И не то от тоски, не то от жажды веры в план свой, от тепла к сыну, держась за решетку, Михаил и в самом деле тонко так, сжав зубы, заскулил. Подвыл Джули. И отпрянул. Господи, с ума ведь так можно сойти. Так, поди, и сходят! А как еще? Никто же специально не свихивается. Не думают, не гадают, а найдет такое — и все… Нервы-то не вымотаны даже, а, кажется, перекрутили их, положили на чурку да потюкали топориком…

— Ты что? — приподнялся на кровати Дед. — Не спится? Мне тоже эта псина не дает, чтоб ее… Пошли покурим.
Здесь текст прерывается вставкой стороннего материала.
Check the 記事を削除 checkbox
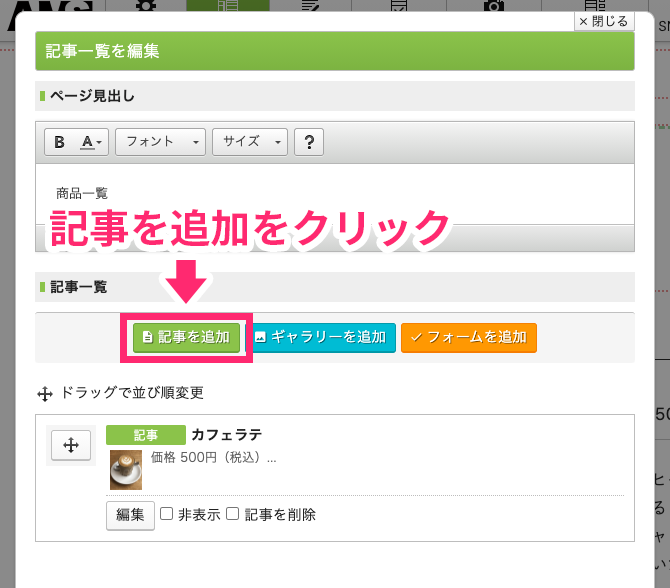This screenshot has height=588, width=670. click(x=232, y=514)
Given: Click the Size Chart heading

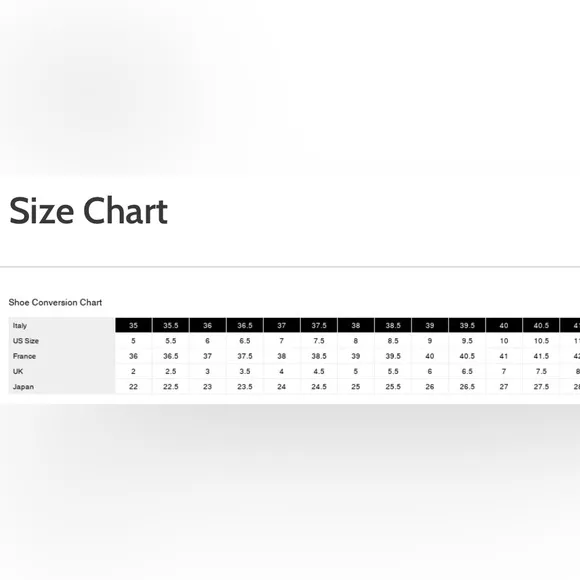Looking at the screenshot, I should pyautogui.click(x=88, y=210).
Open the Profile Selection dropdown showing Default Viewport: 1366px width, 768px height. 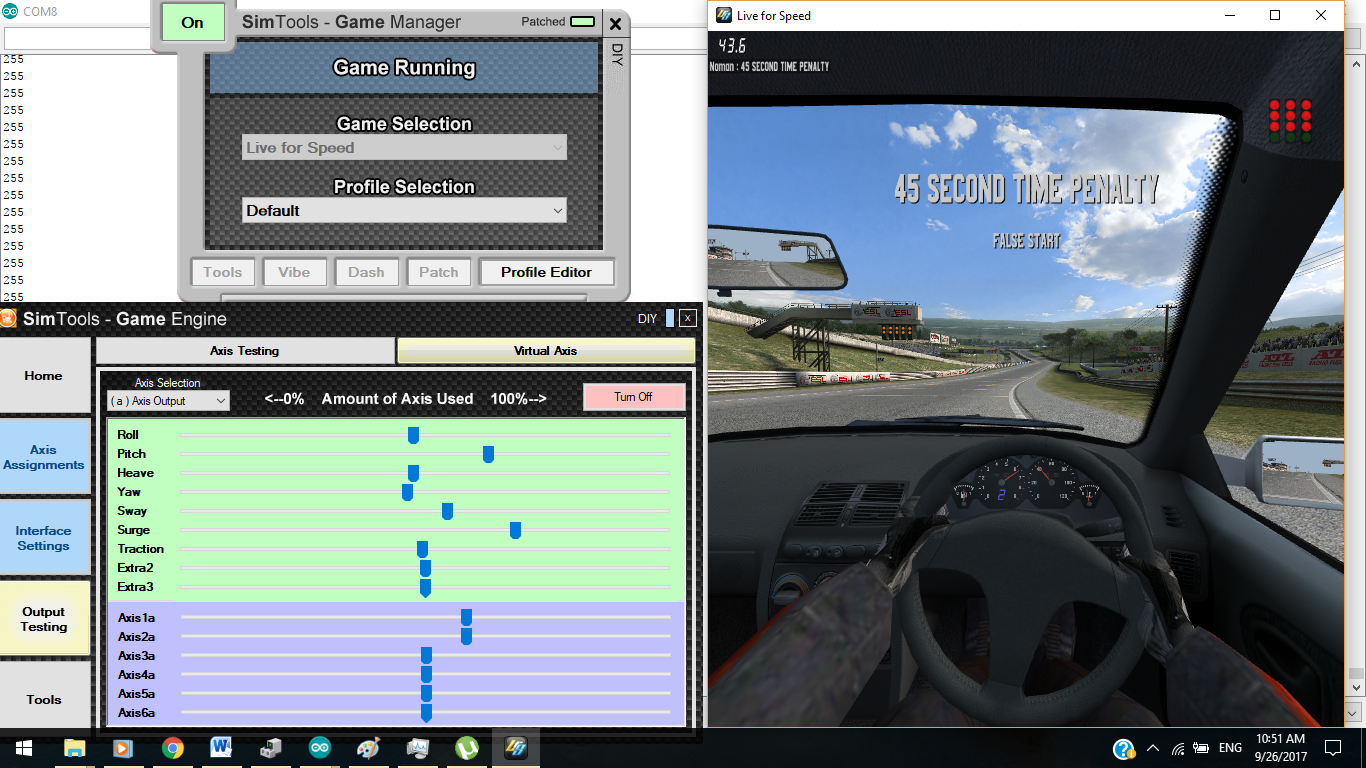coord(403,210)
— …Брось ты. Дело житейское, — говорил Дед в курилке. — Чего зря себя мучить? Все притерпится. Я перевидел ох сколько в жизни. Знаешь, в чем главная сила? В терпении. — Дед был перекореженный, сморщенный, как изношенный сапог, но в глазах живая, колкая острота. — Да и печалиться, прямо скажу тебе, не с чего. Будешь правильно лечиться — вылечишься. Выпивать долгое время нельзя, так лучше — не запьешь. Сынишка пропал — беда, сказать. Найдется. Куда он денется. Сект этих разных, которые детей воруют, нынче нету. У меня вон худо: ни детей, ни жены. Как по молодости залетел, оттянул пятнадчик, так и… Эх, отвяжись — худая жись, привяжись — хорошая! Давай лучше тихонько споем. Знаешь эту… «И зарезал сам себя… Веселый-д разговор!..» А? Вся расейская душа тут. Зарезали себя — веселый разговор!.. Хе! Так и живем. Души, понимаешь, через край… А ты голову себе и людям не морочь: детки есть, квартира есть, работа путняя… Отваляешься тут два-три месяца, смотри-ка, семьсот — тыща по бюллетеню! Государство о вас, подлецах, заботится. А с деньгами тебя любого баба примет!.. Давай: «Как задумал парень жениться…» Не знаешь, мычи, подтягивай…

С утром к Михаилу пришло хмурое ощущение покоя. Покоя и страдальческой трезвости. Никого не винил. Ни на кого не было зла. И малой обиды не находил в сердце своем на Ларису. Как в тот миг, после греха, который привел его сюда, на больничную постель, — видел всю ее нескладную человеческую и бабью участь. Виноват лишь он — перед ней, перед Татьяной, перед другими, перед собой. Мог, должен был поступать иначе, быть иным.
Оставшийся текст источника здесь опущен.